Neurotoxicity is an acknowledged side effect of third and fourth-generation cephalosporins, but its occurrence with ceftriaxone is not widely recognized. This article presents a case involving a 56-year-old woman with multiple comorbidities who sought medical attention after experiencing lipothymia. The initial diagnosis suggested a urinary tract infection with acute kidney failure, leading to the initiation of ceftriaxone and hemodialysis. Subsequently, the patient exhibited a progressive deterioration of her neurological state, characterized by agitation and chorea. Metabolic encephalopathy, seizure/nonconvulsive status epilepticus, and acute central nervous system lesions were considered primary differential diagnoses, all of which were subsequently ruled out through thorough investigations. Days later, a remarkable recovery of the patient's neurological state was observed. A retrospective analysis revealed a correlation between the improvement and the fourth day of antimicrobial suspension. Consequently, a presumptive diagnosis of ceftriaxone-induced encephalopathy was made. This unusual case underscores the importance of recognizing the potential for pharmacological encephalopathy, particularly with ceftriaxone, and emphasizes its reversibility upon discontinuation of the implicated drug.
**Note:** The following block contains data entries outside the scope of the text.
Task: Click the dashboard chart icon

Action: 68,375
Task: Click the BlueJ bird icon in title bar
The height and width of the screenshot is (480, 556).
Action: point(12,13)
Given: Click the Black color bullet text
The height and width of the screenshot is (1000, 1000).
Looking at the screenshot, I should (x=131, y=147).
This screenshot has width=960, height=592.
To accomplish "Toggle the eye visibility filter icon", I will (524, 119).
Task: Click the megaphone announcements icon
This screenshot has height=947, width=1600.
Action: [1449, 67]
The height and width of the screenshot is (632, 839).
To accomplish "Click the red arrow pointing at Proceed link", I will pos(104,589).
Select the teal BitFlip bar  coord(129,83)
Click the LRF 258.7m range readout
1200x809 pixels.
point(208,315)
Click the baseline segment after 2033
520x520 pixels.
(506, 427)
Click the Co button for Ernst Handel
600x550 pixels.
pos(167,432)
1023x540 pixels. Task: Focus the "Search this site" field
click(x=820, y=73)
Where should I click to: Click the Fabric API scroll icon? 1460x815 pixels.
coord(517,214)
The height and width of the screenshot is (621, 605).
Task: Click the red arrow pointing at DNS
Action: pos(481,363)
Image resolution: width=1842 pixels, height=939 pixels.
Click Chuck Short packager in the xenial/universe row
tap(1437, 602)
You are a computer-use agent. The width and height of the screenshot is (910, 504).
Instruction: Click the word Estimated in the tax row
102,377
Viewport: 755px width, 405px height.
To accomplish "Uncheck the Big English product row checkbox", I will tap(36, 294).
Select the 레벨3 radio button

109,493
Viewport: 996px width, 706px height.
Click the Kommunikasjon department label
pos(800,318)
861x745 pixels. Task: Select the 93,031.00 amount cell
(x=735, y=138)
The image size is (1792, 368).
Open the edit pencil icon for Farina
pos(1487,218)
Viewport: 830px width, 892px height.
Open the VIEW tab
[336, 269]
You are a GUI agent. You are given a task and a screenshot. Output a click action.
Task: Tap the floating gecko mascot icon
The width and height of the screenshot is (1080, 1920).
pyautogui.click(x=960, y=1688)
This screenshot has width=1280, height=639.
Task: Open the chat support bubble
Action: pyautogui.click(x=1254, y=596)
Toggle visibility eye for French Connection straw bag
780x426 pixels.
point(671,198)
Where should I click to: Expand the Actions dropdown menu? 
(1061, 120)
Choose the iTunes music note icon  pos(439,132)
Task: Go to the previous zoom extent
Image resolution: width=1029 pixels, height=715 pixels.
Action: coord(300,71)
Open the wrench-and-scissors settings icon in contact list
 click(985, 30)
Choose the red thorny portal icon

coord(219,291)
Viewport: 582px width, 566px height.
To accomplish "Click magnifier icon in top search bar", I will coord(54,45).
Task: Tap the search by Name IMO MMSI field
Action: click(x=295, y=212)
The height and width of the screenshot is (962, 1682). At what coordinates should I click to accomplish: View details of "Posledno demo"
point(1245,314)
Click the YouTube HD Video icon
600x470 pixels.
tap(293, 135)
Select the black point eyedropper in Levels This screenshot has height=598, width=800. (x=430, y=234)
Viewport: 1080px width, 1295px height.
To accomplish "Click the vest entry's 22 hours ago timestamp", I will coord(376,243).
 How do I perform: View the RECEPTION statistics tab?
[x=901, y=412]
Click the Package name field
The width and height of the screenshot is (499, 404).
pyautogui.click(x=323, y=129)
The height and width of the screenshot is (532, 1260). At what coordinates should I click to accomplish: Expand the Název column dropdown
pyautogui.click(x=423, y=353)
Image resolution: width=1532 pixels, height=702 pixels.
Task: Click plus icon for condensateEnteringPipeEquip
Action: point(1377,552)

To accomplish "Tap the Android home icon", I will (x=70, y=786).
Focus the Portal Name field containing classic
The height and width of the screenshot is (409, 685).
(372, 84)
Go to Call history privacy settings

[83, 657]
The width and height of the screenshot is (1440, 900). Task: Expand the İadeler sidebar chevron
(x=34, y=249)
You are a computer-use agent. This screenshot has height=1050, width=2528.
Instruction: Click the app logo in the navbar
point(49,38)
Clinicians should remain vigilant to this uncommon adverse effect, promoting timely intervention and improved patient outcomes.

Keywords: ceftriaxone; central nervous system disorders; cephalosporins; chronic kidney disease; drug-induced encephalopathy; neurotoxicity.

Figure 1. EEG carried out at the pinnacle of the patient's most evident cognitive deterioration

This EEG was conducted on a restless patient in both wakefulness and drowsiness, incorporating intermittent photic stimulation (IPS). The patient exhibited limited cooperation during the examination, with numerous movements observed throughout the study. The recording showed numerous artifacts, with a baseline activity at 5 Hz, posterior, symmetric, reactive, irregular, and of low amplitude. The slow activity was inscribed with variable localization (arrows). No clear recording of spikes and/or sharp waves, or other focal or generalized paroxysms, was observed. No electroclinical seizures were observed. In conclusion, it shows moderate encephalopathy with inscribed slow activity of variable localization, without clear evidence of epileptiform activity. The recording is overlaid with numerous artifacts.